• GIVEN INSTRUCTION:
Copy the items below word for word, everything from the line containing "You are a computer-use agent. The" down to the line containing "click(x=28, y=103)", and omit the pictures from your answer.

>>

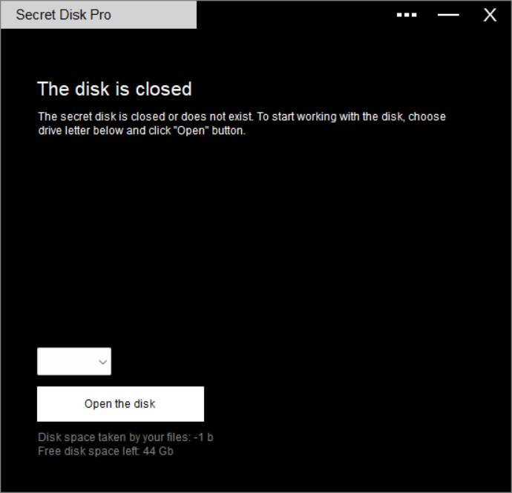
Task: Click "The disk is closed" heading
Action: tap(114, 89)
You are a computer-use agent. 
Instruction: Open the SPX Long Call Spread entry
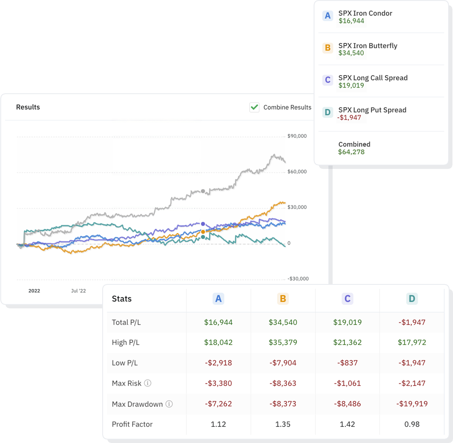coord(373,78)
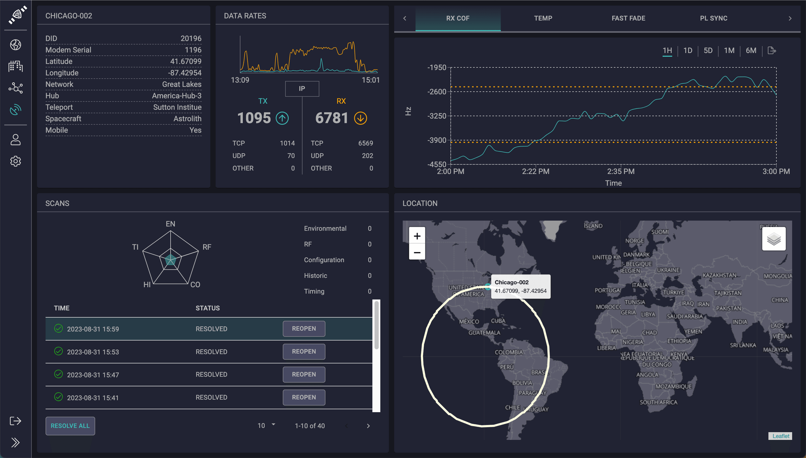This screenshot has width=806, height=458.
Task: Select the 1D time range
Action: coord(688,50)
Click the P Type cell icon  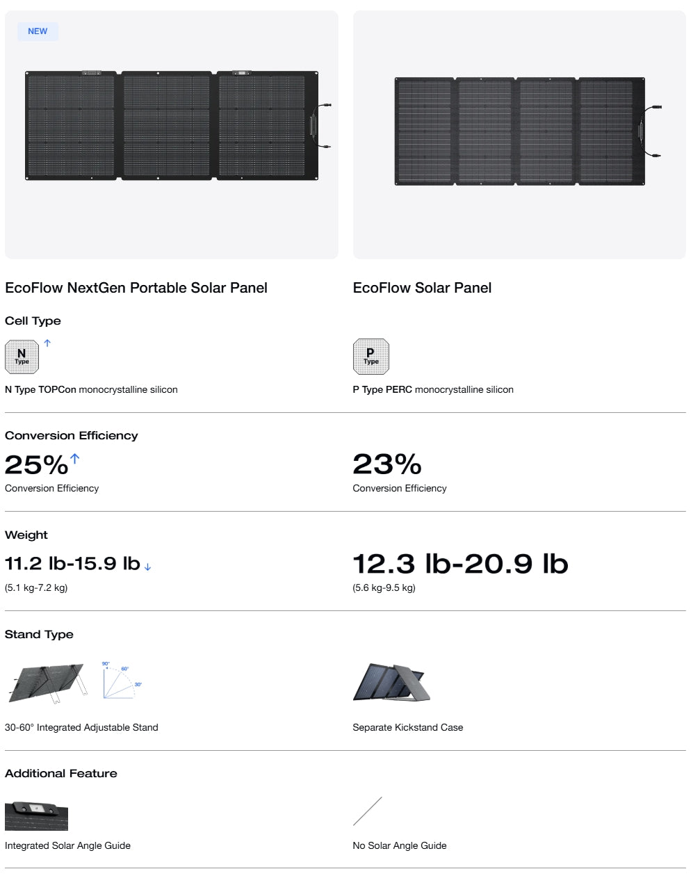(x=370, y=357)
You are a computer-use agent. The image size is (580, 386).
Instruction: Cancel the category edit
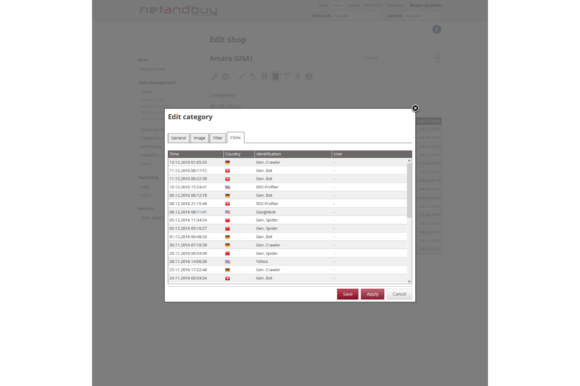coord(399,294)
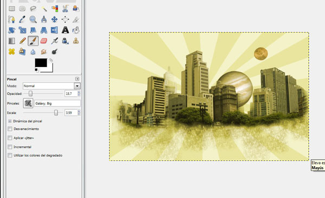Click the Galaxy, Big brush preview
This screenshot has height=198, width=325.
click(x=28, y=103)
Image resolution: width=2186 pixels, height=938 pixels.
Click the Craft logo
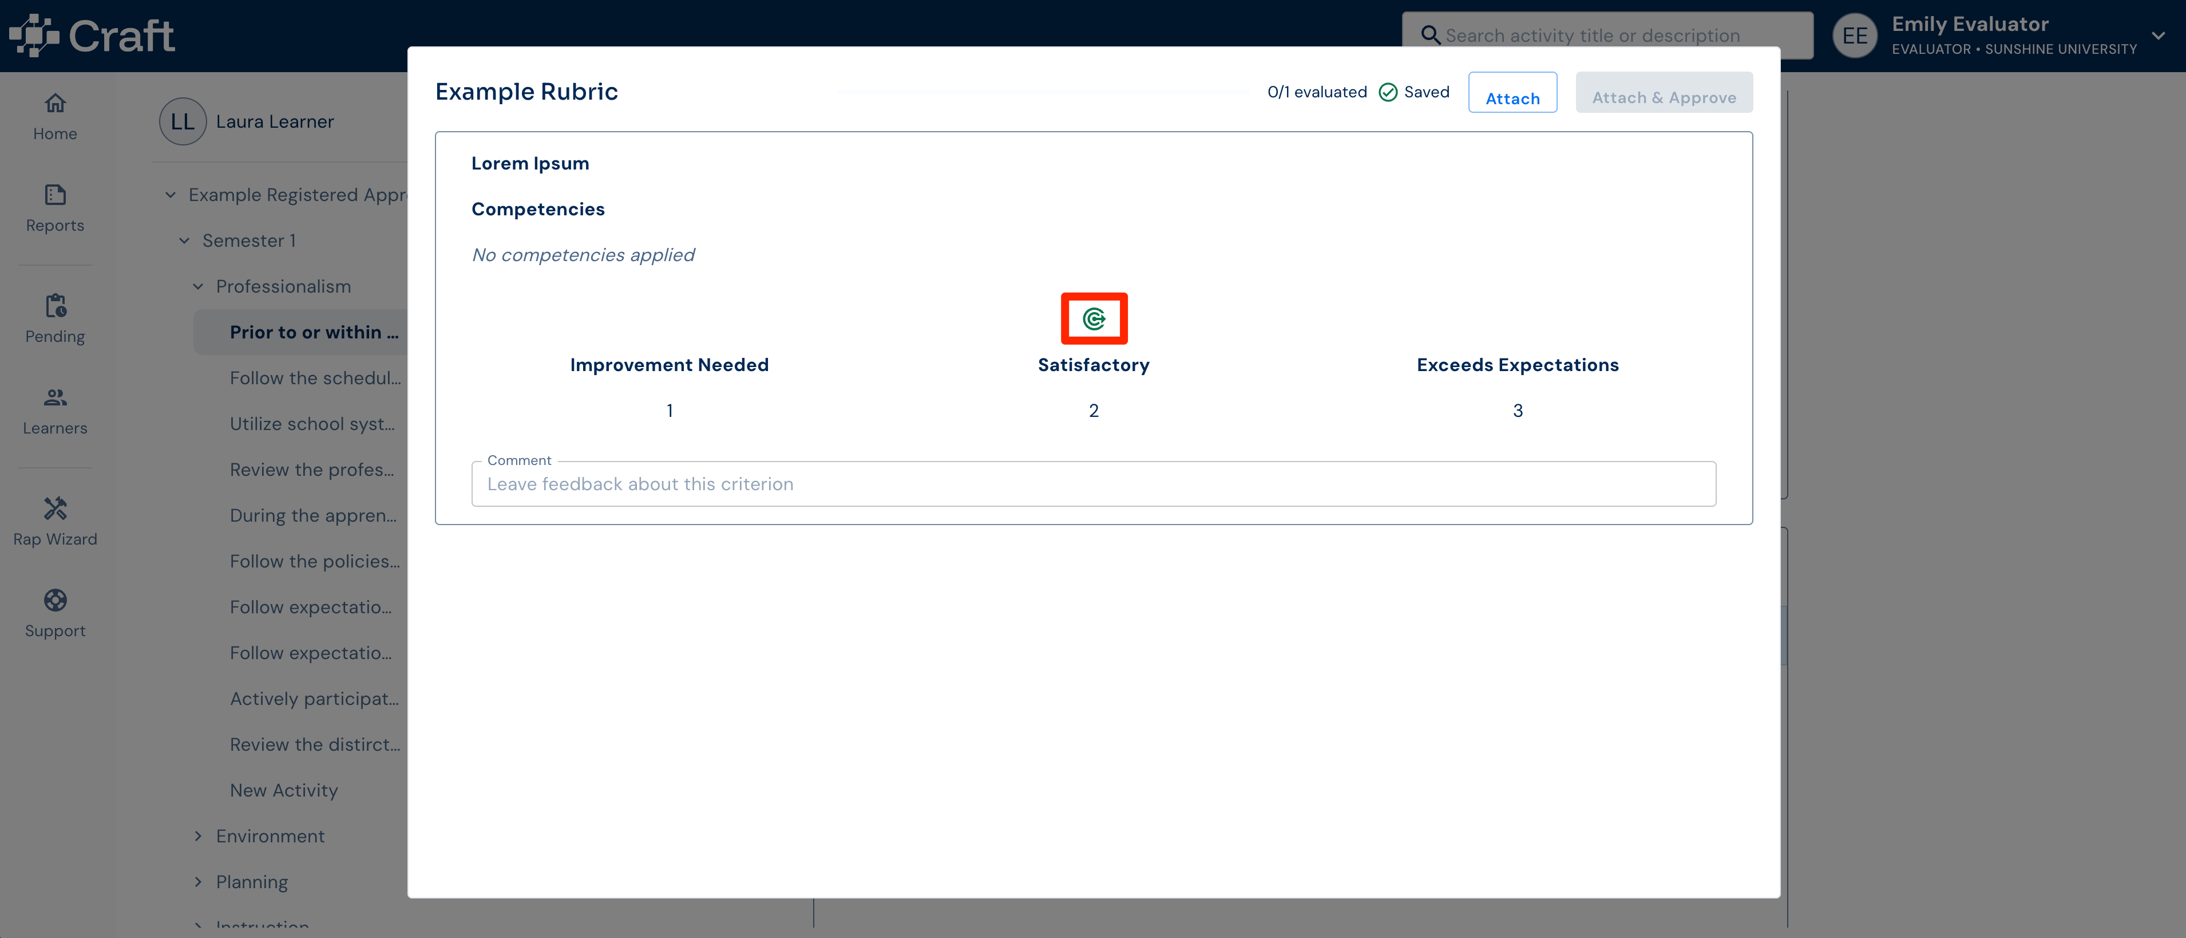click(x=92, y=36)
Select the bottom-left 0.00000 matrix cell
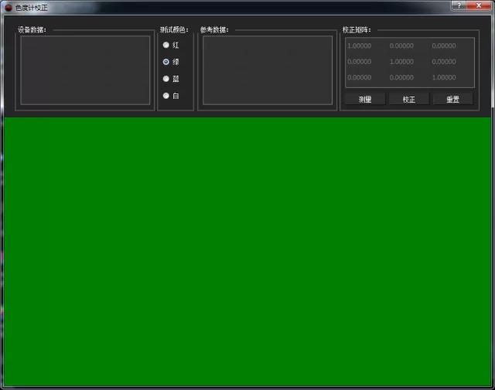The image size is (495, 390). [x=360, y=77]
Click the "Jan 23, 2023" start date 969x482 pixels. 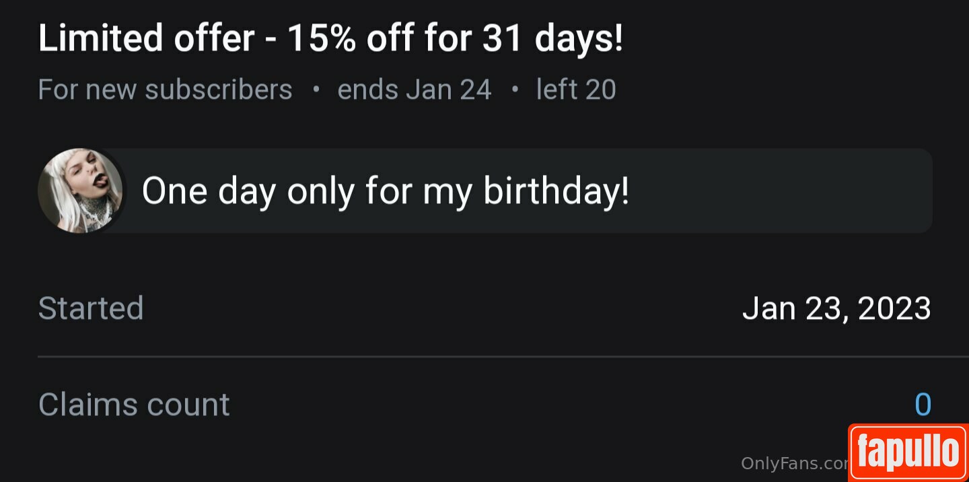point(836,308)
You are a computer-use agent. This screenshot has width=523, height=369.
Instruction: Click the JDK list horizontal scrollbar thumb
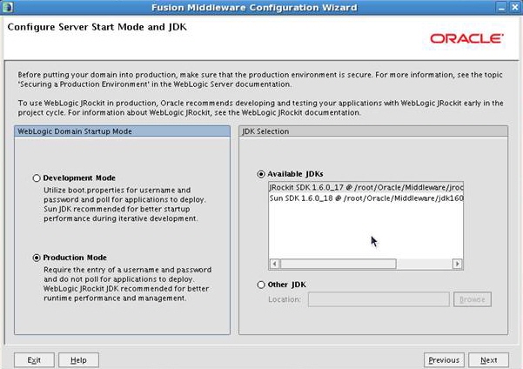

<<

• CORRECT RESULT:
You are a computer-use agent. The image size is (580, 386).
Instruction: Cancel the category edit
coord(399,294)
Click the Galaxy, Big brush preview
This screenshot has height=198, width=325.
click(x=28, y=103)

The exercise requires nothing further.